• **What you have to do**
Every record below is to be retyped exactly.

++++++

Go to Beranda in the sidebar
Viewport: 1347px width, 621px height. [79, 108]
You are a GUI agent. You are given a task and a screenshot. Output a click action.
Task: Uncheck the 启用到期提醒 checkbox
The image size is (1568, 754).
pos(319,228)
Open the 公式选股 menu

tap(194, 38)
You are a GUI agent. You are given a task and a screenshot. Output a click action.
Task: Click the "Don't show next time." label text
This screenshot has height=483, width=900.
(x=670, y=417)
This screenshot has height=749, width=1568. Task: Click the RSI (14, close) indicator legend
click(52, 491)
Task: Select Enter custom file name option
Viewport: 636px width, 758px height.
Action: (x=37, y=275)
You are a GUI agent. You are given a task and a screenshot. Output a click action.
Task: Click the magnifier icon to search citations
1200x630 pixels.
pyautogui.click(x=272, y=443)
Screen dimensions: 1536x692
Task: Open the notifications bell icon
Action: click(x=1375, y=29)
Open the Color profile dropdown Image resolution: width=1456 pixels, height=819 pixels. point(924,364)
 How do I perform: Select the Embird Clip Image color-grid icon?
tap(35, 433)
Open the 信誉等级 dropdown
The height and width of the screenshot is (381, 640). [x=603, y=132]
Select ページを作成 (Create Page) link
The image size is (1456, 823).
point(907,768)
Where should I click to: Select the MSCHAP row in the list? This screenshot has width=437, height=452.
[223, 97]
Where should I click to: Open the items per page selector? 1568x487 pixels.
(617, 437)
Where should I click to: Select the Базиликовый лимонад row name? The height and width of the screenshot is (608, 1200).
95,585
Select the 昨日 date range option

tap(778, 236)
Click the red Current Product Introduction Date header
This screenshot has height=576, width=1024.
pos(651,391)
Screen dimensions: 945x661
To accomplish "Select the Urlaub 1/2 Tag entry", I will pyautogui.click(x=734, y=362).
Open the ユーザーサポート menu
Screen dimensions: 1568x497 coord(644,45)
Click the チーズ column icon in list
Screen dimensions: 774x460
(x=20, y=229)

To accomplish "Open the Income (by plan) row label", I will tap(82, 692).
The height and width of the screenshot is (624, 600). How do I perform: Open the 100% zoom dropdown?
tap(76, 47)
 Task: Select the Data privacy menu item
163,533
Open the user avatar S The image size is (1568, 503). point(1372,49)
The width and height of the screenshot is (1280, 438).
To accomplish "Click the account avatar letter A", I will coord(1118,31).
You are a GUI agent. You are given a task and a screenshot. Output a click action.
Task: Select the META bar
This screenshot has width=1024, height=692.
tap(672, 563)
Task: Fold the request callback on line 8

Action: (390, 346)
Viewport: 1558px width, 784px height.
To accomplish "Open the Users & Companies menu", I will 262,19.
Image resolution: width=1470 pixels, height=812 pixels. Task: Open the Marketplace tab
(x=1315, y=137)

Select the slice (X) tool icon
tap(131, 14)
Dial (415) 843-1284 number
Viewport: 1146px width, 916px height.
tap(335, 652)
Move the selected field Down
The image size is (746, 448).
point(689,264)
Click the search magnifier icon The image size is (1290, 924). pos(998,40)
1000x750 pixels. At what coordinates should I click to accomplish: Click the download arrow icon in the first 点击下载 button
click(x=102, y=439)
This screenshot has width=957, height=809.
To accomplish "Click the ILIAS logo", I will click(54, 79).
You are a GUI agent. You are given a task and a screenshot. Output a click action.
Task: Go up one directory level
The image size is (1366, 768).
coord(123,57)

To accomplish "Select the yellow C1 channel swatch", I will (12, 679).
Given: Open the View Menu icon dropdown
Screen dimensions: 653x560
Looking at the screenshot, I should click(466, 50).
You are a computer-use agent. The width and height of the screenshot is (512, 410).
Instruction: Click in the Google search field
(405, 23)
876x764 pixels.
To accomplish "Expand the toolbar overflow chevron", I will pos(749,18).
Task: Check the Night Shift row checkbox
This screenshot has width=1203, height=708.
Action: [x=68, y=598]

++++++

• **Task response**
Go to Beranda in the sidebar
Viewport: 1347px width, 621px height. [79, 108]
You are a GUI agent. You are given a task and a screenshot. Output a click action.
Task: Uncheck the 启用到期提醒 checkbox
The image size is (1568, 754).
pos(319,228)
Open the 公式选股 menu

tap(194, 38)
You are a GUI agent. You are given a task and a screenshot. Output a click action.
Task: Click the "Don't show next time." label text
This screenshot has height=483, width=900.
(x=670, y=417)
This screenshot has height=749, width=1568. Task: Click the RSI (14, close) indicator legend
click(52, 491)
Task: Select Enter custom file name option
Viewport: 636px width, 758px height.
Action: (x=37, y=275)
You are a GUI agent. You are given a task and a screenshot. Output a click action.
Task: Click the magnifier icon to search citations
1200x630 pixels.
pyautogui.click(x=272, y=443)
Screen dimensions: 1536x692
Task: Open the notifications bell icon
Action: click(x=1375, y=29)
Open the Color profile dropdown Image resolution: width=1456 pixels, height=819 pixels. point(924,364)
 How do I perform: Select the Embird Clip Image color-grid icon?
tap(35, 433)
Open the 信誉等级 dropdown
The height and width of the screenshot is (381, 640). [x=603, y=132]
Select ページを作成 (Create Page) link
The image size is (1456, 823).
point(907,768)
Where should I click to: Select the MSCHAP row in the list? This screenshot has width=437, height=452.
[223, 97]
Where should I click to: Open the items per page selector? 1568x487 pixels.
(617, 437)
Where should I click to: Select the Базиликовый лимонад row name? The height and width of the screenshot is (608, 1200).
95,585
Select the 昨日 date range option

tap(778, 236)
Click the red Current Product Introduction Date header
This screenshot has height=576, width=1024.
pos(651,391)
Screen dimensions: 945x661
To accomplish "Select the Urlaub 1/2 Tag entry", I will pyautogui.click(x=734, y=362).
Open the ユーザーサポート menu
Screen dimensions: 1568x497 coord(644,45)
Click the チーズ column icon in list
Screen dimensions: 774x460
(x=20, y=229)

To accomplish "Open the Income (by plan) row label", I will tap(82, 692).
The height and width of the screenshot is (624, 600). How do I perform: Open the 100% zoom dropdown?
tap(76, 47)
 Task: Select the Data privacy menu item
163,533
Open the user avatar S The image size is (1568, 503). point(1372,49)
The width and height of the screenshot is (1280, 438).
To accomplish "Click the account avatar letter A", I will coord(1118,31).
You are a GUI agent. You are given a task and a screenshot. Output a click action.
Task: Select the META bar
This screenshot has width=1024, height=692.
tap(672, 563)
Task: Fold the request callback on line 8

Action: (390, 346)
Viewport: 1558px width, 784px height.
To accomplish "Open the Users & Companies menu", I will 262,19.
Image resolution: width=1470 pixels, height=812 pixels. Task: Open the Marketplace tab
(x=1315, y=137)

Select the slice (X) tool icon
tap(131, 14)
Dial (415) 843-1284 number
Viewport: 1146px width, 916px height.
tap(335, 652)
Move the selected field Down
The image size is (746, 448).
point(689,264)
Click the search magnifier icon The image size is (1290, 924). pos(998,40)
1000x750 pixels. At what coordinates should I click to accomplish: Click the download arrow icon in the first 点击下载 button
click(x=102, y=439)
This screenshot has width=957, height=809.
To accomplish "Click the ILIAS logo", I will click(54, 79).
You are a GUI agent. You are given a task and a screenshot. Output a click action.
Task: Go up one directory level
The image size is (1366, 768).
coord(123,57)

To accomplish "Select the yellow C1 channel swatch", I will (12, 679).
Given: Open the View Menu icon dropdown
Screen dimensions: 653x560
Looking at the screenshot, I should click(466, 50).
You are a computer-use agent. The width and height of the screenshot is (512, 410).
Instruction: Click in the Google search field
(405, 23)
876x764 pixels.
To accomplish "Expand the toolbar overflow chevron", I will pos(749,18).
Task: Check the Night Shift row checkbox
This screenshot has width=1203, height=708.
Action: [x=68, y=598]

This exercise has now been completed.